The only other record I’ve been able to find for Leonard and Mary Ann is also in the 1881 census. While their great grandmother was looking after Ruth and Leonard in Ealing, their parents seem to have been touring the country as actors. According to Sara Calvert, the Leonard and Blanch Vincent to be found as boarders at 8 Scarbro Street, Stranton (now West Hartlepool), County Durham at this date, are in fact Leonard Vincent Kew and Mary Ann Blanch Roe, and these were their stage or professional names. The ages match, as does the reference to Islington as the place of birth, though this is mistakenly applied to both of them.
I can find no trace of the couple in later census records: obviously, their use of alternative names, even in official records, makes them particularly difficult to trace. It’s unclear whether the family moved from the house in Ealing after Keziah died, later in 1881. I’ve also discovered no further reference to Ruth Kew. As for their younger son Leonard (from whom Sara is descended), he was boarding in the home of gardener Charles Shallis and family, in Glenfield Road, Ealing, in 1901, when he was said to be 18 (in fact, he would have been 20 by this date). He’s said to be working as a ‘House Boy. Boots, etc.’ His place of birth is listed as ‘N.K.’ = not known.
In August 1906 Leonard Vincent Kew, now supposedly aged 24 (again, this seems to be an error, whether deliberate or accidental: he was actually 26), married Emily Jane Harris, 18, in Hayes, Middlesex, where they were both said to be living. Leonard’s father’s name is given as ‘Vincent Kew’ and his occupation simply as ‘professional’. No members of Leonard’s family appear to have acted as witnesses.

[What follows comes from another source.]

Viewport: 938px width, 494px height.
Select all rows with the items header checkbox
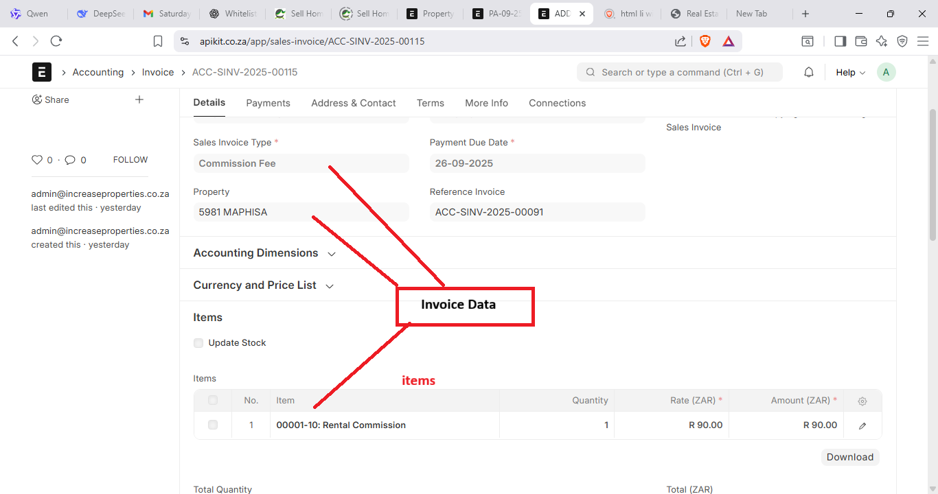coord(213,401)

Leonard and Emily had a number of children, all of whom bore the double-barrelled surname Vincent-Kew, including Leonard James (born in 1907), Keziah (1908, her name probably a tribute to the fondly-remembered great grandmother who looked after Leonard as a child), Hilda (1910) and William (1912).
According to Sara Calvert’s family tree at Genes Reunited, the 1911 census finds young Leonard James living with his mother in Hayes and his sister Hilda with her grandparents, as their father was in prison. Young Keziah seems to have died in infancy. Leonard served in the First World War, enlisting in the Army Service Corps in 1915. He was living in Bakers Lane, Ealing at the time and gave his occupation as motor fitter. Leonard died in 1919, at the age of 39, and Emily in 1944.
Leonard James Vincent-Kew enlisted in the army in 1925, when he was 18 and living in Kentish Town. In 1929 he married Kate Stone. He remained in the army until 1955, when we was 48. Leonard and Kate had 6 children: Daphne, Sheila, Patricia, Leonard, Richard and Maureen. Daphne married Charles Calvert in Tunbridge Wells in 1949 and Sara, born in 1953, is their daughter.